What you are asked to do ->
Below are records; reproduce exactly the lines from the first through the one containing "Image resolution: width=800".

Records provided ->

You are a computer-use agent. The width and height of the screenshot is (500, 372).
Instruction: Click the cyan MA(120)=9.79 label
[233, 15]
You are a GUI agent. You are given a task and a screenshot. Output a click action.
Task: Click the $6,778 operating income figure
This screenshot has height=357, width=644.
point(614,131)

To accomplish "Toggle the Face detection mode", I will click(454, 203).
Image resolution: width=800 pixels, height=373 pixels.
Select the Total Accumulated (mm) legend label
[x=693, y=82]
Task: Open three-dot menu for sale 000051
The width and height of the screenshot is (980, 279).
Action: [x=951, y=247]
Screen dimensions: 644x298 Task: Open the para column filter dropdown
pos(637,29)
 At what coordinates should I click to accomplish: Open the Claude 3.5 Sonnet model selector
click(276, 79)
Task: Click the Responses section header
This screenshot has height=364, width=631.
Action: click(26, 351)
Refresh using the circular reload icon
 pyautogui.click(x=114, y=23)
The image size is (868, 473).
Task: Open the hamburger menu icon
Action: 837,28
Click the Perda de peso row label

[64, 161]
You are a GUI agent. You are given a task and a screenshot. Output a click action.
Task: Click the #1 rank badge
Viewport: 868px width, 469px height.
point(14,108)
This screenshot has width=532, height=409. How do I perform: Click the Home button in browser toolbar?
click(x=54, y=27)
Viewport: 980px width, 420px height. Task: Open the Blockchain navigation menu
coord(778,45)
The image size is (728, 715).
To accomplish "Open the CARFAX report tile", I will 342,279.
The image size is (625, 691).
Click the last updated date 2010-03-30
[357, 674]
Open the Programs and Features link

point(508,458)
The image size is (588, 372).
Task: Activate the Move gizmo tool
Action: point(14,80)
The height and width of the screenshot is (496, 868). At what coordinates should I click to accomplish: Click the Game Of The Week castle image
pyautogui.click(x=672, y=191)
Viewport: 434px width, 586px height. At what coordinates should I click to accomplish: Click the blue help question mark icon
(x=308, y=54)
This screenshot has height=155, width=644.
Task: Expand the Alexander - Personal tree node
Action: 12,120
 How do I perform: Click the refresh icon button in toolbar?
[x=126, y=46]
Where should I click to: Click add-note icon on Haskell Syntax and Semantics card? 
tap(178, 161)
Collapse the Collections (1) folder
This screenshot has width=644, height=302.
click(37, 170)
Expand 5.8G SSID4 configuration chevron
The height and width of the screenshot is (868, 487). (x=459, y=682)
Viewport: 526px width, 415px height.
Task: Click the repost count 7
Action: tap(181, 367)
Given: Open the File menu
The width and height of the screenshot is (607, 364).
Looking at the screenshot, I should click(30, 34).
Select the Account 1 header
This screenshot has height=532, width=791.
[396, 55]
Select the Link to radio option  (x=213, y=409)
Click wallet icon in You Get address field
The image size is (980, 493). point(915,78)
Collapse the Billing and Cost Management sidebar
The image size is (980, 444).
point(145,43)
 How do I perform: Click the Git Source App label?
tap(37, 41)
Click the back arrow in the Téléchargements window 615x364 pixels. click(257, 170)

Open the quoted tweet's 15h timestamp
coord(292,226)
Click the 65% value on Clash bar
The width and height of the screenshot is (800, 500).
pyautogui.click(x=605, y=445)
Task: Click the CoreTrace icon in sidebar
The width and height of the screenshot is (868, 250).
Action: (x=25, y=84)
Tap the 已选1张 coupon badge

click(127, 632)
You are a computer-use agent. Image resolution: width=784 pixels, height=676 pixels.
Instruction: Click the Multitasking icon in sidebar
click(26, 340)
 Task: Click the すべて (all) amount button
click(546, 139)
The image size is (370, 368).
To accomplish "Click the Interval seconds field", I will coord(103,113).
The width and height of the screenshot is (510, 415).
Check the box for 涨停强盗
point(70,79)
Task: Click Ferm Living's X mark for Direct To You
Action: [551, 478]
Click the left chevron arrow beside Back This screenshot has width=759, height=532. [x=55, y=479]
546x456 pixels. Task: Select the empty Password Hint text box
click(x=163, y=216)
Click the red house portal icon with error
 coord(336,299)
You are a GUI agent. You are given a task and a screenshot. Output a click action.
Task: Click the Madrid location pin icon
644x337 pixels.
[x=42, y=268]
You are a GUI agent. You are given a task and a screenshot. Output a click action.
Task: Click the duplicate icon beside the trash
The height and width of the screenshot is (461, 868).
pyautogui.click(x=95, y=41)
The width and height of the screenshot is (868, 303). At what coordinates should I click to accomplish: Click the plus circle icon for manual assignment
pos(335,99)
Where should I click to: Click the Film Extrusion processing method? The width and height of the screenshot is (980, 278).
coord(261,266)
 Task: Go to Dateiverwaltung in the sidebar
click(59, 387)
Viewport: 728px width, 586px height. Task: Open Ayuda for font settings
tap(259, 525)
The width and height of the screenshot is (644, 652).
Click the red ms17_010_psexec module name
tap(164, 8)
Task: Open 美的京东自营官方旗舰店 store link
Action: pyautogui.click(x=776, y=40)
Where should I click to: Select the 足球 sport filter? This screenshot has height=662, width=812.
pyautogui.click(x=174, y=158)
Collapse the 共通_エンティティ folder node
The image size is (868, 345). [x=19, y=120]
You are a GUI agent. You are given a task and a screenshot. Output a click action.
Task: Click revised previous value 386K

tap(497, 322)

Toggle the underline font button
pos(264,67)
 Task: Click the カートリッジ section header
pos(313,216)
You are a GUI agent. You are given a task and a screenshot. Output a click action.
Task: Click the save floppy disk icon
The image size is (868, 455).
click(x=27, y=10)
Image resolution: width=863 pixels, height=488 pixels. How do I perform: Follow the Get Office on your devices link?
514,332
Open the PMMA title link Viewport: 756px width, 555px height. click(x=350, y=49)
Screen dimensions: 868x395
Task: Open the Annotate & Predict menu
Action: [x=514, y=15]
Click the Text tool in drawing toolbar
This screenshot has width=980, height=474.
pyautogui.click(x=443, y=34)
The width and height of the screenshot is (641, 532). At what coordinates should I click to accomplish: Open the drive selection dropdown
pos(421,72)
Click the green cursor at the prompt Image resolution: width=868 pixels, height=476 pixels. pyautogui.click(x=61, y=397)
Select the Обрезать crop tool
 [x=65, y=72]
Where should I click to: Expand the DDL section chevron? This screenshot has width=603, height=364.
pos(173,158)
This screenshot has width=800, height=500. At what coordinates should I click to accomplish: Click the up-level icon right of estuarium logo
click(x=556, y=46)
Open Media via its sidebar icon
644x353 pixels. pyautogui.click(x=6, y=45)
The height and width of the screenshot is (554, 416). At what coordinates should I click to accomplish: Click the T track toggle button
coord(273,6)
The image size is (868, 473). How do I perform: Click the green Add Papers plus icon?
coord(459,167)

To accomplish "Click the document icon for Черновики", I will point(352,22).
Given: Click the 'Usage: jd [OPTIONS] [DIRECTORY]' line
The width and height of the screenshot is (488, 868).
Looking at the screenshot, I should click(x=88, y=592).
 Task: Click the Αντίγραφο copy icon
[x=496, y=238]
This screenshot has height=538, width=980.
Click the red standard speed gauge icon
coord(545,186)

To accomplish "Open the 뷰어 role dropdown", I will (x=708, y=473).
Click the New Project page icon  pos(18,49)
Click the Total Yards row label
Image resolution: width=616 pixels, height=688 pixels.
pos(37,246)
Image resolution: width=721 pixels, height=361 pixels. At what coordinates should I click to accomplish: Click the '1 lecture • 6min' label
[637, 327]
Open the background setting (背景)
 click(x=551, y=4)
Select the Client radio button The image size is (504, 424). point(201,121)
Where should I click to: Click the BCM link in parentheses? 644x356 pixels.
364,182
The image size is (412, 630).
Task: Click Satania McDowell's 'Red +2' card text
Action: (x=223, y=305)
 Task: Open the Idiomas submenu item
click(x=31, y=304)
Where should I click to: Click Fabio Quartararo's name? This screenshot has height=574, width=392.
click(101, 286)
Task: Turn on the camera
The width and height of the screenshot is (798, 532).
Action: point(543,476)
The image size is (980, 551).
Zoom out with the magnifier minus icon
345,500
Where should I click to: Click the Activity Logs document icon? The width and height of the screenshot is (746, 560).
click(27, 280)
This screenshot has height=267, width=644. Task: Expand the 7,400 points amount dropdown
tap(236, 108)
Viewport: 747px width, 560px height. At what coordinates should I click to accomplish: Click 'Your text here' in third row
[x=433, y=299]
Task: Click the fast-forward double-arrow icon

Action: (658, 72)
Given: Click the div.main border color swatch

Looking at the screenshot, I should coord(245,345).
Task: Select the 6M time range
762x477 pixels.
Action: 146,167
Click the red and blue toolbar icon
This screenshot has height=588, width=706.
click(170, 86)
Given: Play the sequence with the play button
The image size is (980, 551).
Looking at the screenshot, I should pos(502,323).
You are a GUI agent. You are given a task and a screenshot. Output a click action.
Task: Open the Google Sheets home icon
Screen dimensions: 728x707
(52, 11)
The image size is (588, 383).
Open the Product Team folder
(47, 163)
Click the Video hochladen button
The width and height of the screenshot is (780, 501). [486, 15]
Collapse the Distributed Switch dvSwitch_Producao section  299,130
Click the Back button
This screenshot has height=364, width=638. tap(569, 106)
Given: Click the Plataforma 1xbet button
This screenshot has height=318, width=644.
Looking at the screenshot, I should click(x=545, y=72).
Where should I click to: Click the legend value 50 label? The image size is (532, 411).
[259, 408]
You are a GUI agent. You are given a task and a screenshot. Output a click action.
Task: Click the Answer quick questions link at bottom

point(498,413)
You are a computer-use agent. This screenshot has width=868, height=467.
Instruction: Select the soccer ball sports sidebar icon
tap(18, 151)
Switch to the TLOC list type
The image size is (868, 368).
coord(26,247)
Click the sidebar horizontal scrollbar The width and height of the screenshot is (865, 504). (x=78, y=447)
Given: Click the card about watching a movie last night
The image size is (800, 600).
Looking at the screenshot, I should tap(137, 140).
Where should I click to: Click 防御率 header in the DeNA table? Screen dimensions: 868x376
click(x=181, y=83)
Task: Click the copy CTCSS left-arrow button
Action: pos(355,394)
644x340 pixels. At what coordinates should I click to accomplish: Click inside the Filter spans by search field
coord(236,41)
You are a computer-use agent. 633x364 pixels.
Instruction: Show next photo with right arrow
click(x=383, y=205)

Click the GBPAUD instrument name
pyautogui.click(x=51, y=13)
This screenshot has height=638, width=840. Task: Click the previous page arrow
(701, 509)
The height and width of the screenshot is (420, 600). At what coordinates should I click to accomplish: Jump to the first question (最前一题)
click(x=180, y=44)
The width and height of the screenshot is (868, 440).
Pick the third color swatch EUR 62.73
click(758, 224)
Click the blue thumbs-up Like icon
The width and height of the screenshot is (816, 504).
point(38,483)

Task answer ->
You are a computer-use agent. The width and height of the screenshot is (500, 372).
Instruction: Click the cyan MA(120)=9.79 label
[233, 15]
You are a GUI agent. You are given a task and a screenshot. Output a click action.
Task: Click the $6,778 operating income figure
This screenshot has height=357, width=644.
point(614,131)

To accomplish "Toggle the Face detection mode", I will click(454, 203).
Image resolution: width=800 pixels, height=373 pixels.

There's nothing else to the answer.